Please Sign up for our Membership Section

Dear readers,

Over the last few months, several of you contacted us requesting updates on various sections of the tutorials. Despite all good intentions to keep them up to date, we have not been able to do so for lack of time. Some of you contacting us brought up the idea of membership that we proposed couple of years back. We like to give it a try to see whether the community benefits from it.

Based on readers’ emails and other discussions with various collaborators over the last year, we realize that they are facing numerous problems in using the latest and greatest bioinformatics programs.

(i) First, there are simply too many programs for solving every problem, with no obvious way to judge which ones are the most appropriate. You can get a flavor of that from yesterday’s post on Pacbio assembly.

(ii) The solution may be to install a number of programs and compare the results, but installation appears to be the next big hurdle. It is nice that almost all bioinformatics papers deposit their codes in github these days, but not all codes come with full documentation. Moreover, very few of them have been tested in multiple environments. We tried to install the programs from Pandora’s Toolbox for Bioinformatics in a different unix operating system, and only three compiled fully without any intervention. You may argue that bioinformatics programs should not be tried outside linux, but we chose to do so after experiencing some failures in existing programs after ‘upgrades’ in linux.
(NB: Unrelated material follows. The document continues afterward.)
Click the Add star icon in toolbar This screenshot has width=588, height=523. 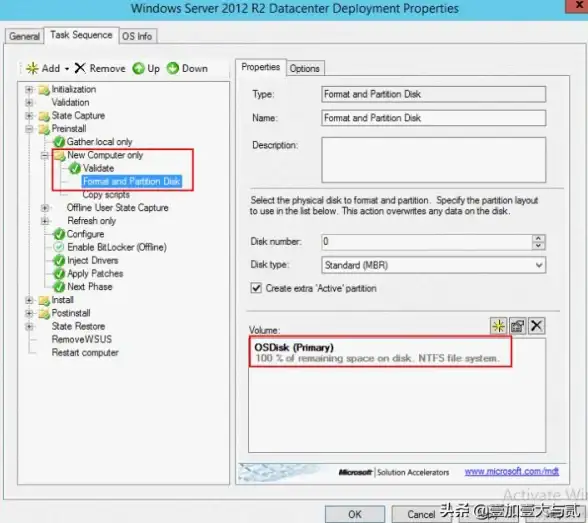[32, 68]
This is a common problem, when shared libraries get replaced by new versions.

(iii) Then comes the problem of scaling through RAM. In conversation with others, we find many researchers still using that method for their data analysis. They tend to stick to the programs they know best, because doing otherwise involves a steep learning curve. Therefore, when they encounter massive amount of data, the obvious solution is to tackle with larger machine with massive amount of RAM ( ~1 TB!). We wrote extensively about this expensive non-solution in 2012 and 2013, but still hear about it being practiced.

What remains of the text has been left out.